En d’autres termes, si nous devions faire l’expérience du futur, nous ne serions pas en mesure de stocker les souvenirs – vous ne pouvez pas remonter le temps sans que ces informations soient effacées de votre cerveau. En revanche, si vous faites l’expérience de la route habituelle du «passé au futur», alors vous accumulez des souvenirs et rien n’est effacé. Ainsi, un observateur « sans cervelle » n’expérimente pas le temps. Et ce n’est pas seulement parce que vous ne vivez pas les choses si vous n’avez pas de cerveau. Cela va en fait plus loin que cela. La flèche du temps – et le temps lui-même – ne vient tout simplement pas à l’existence en premier lieu !

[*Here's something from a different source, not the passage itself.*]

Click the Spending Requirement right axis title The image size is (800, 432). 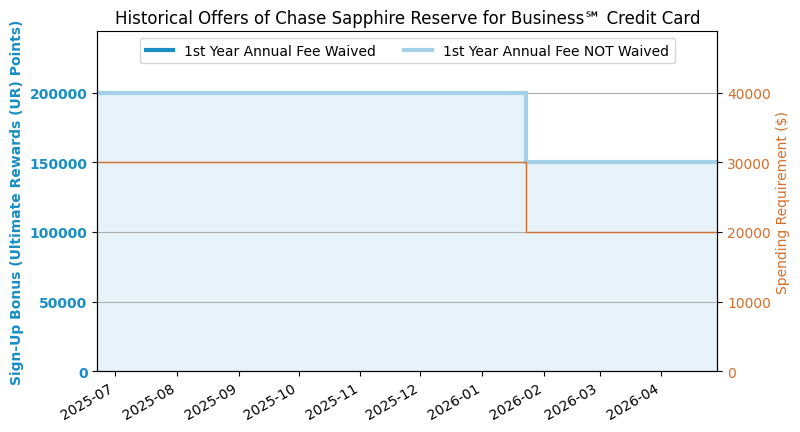click(782, 202)
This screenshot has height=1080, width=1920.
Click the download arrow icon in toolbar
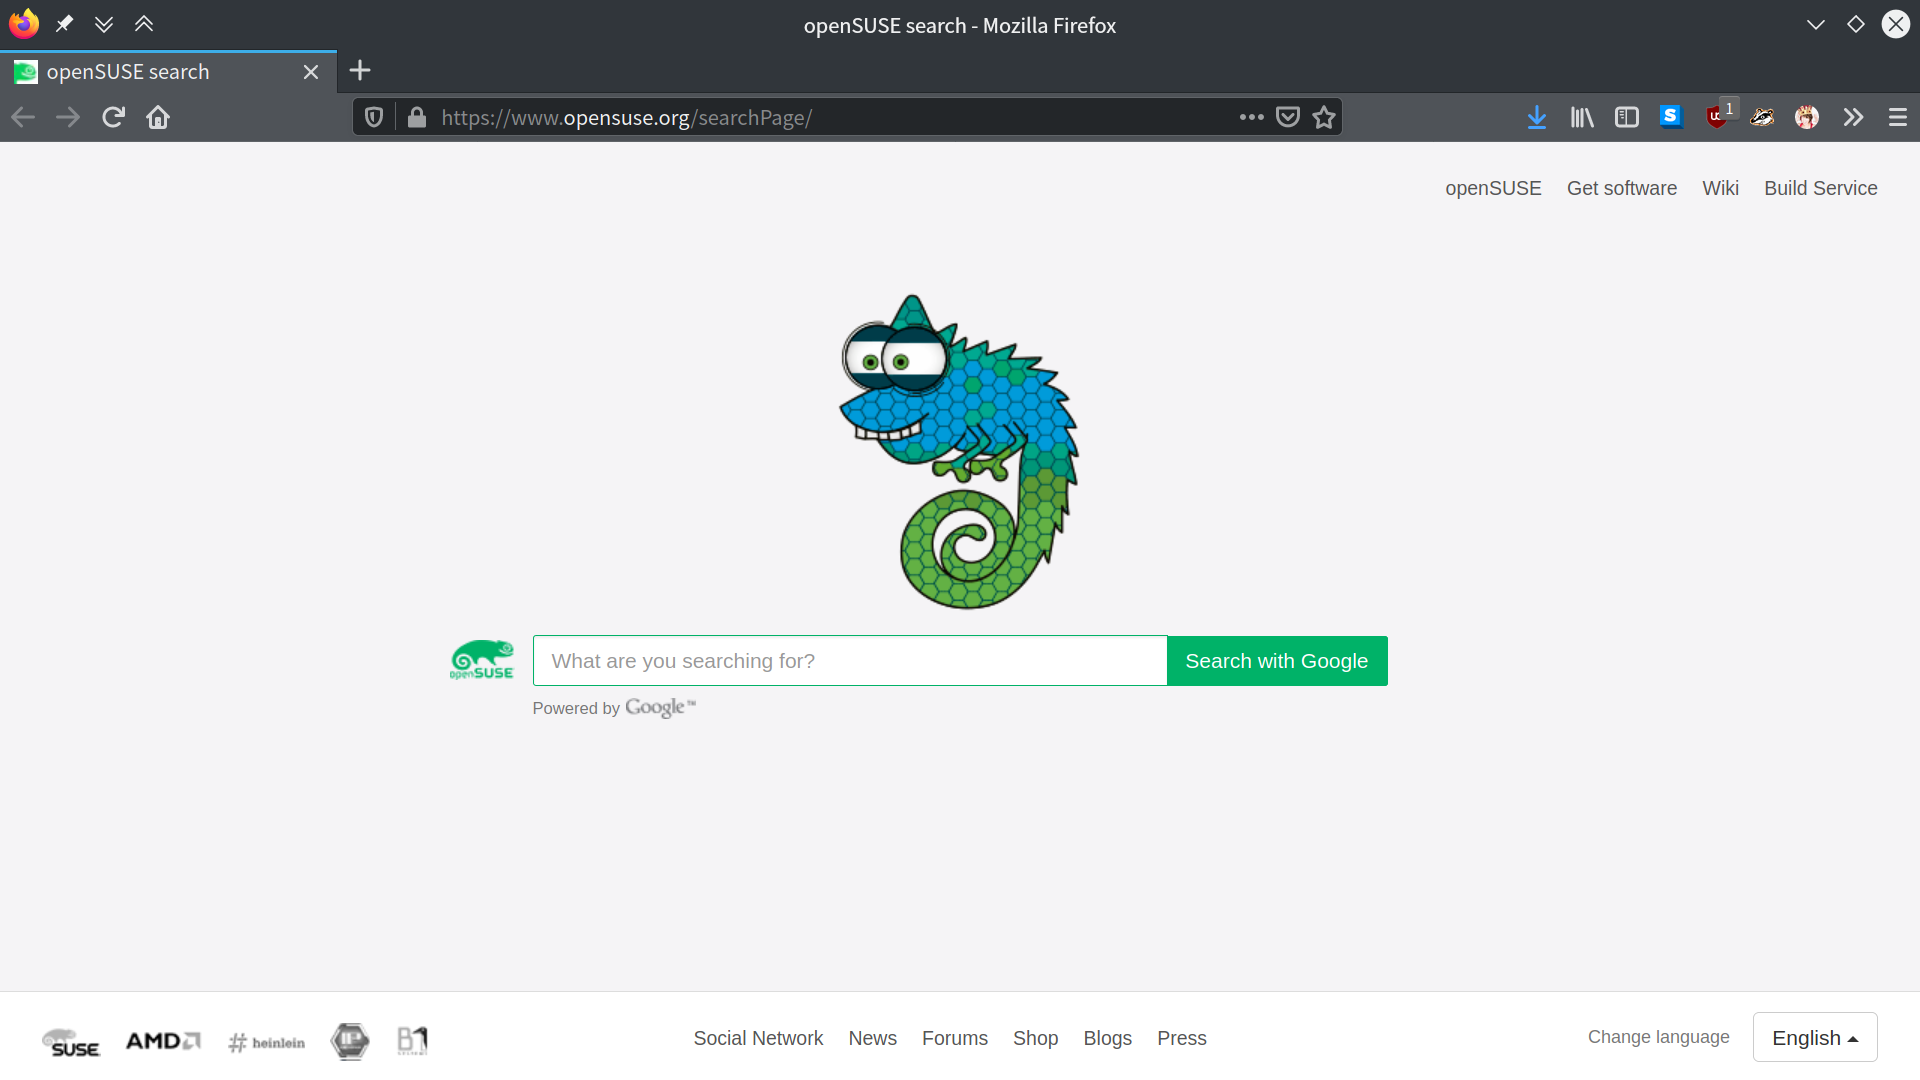pos(1536,117)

En effet, comme mentionné précédemment, le temps est un concept purement relationnel et ce n’est que par la mémoire des événements que l’esprit peut coller le passé et le présent ensemble.
La distinction entre passé et futur est une illusion
Vous êtes jeune dans un « maintenant », et vous ressentirez des rides et des cheveux grisonnants dans un autre « maintenant ». Mais en réalité, ils existent tous en superposition. En effet, le continuum espace-temps d’Einstein (le « bloc univers ») contient tous les points possibles dans l’espace et dans le temps, ce qui signifie que tout y existe simultanément.
Pensez-y comme à l’un de ces vieux phonographes. L’écoute de la musique n’altère pas le disque lui-même. Selon l’endroit où se trouve l’aiguille, vous entendez une certaine chanson. C’est le présent – la musique avant et après la chanson est le passé et le futur. De la même manière, chaque instant dure toujours dans la nature. Le record ne disparaît pas. Tous les « maintenant ». Comme toutes les chansons du disque, elles existent simultanément, même si nous ne pouvons les vivre que pièce par pièce.
C’est pourquoi Einstein a dit un jour : « Maintenant, Besso [an old friend] a quitté ce monde étrange un peu avant moi. Cela ne veut rien dire… la distinction entre passé, présent et futur n’est qu’une illusion obstinément persistante.
Adapté de Le Grand Design Biocentrique, par Robert Lanza et Matej Pavsic, avec Bob Berman (BenBella Books, livre de poche 2021).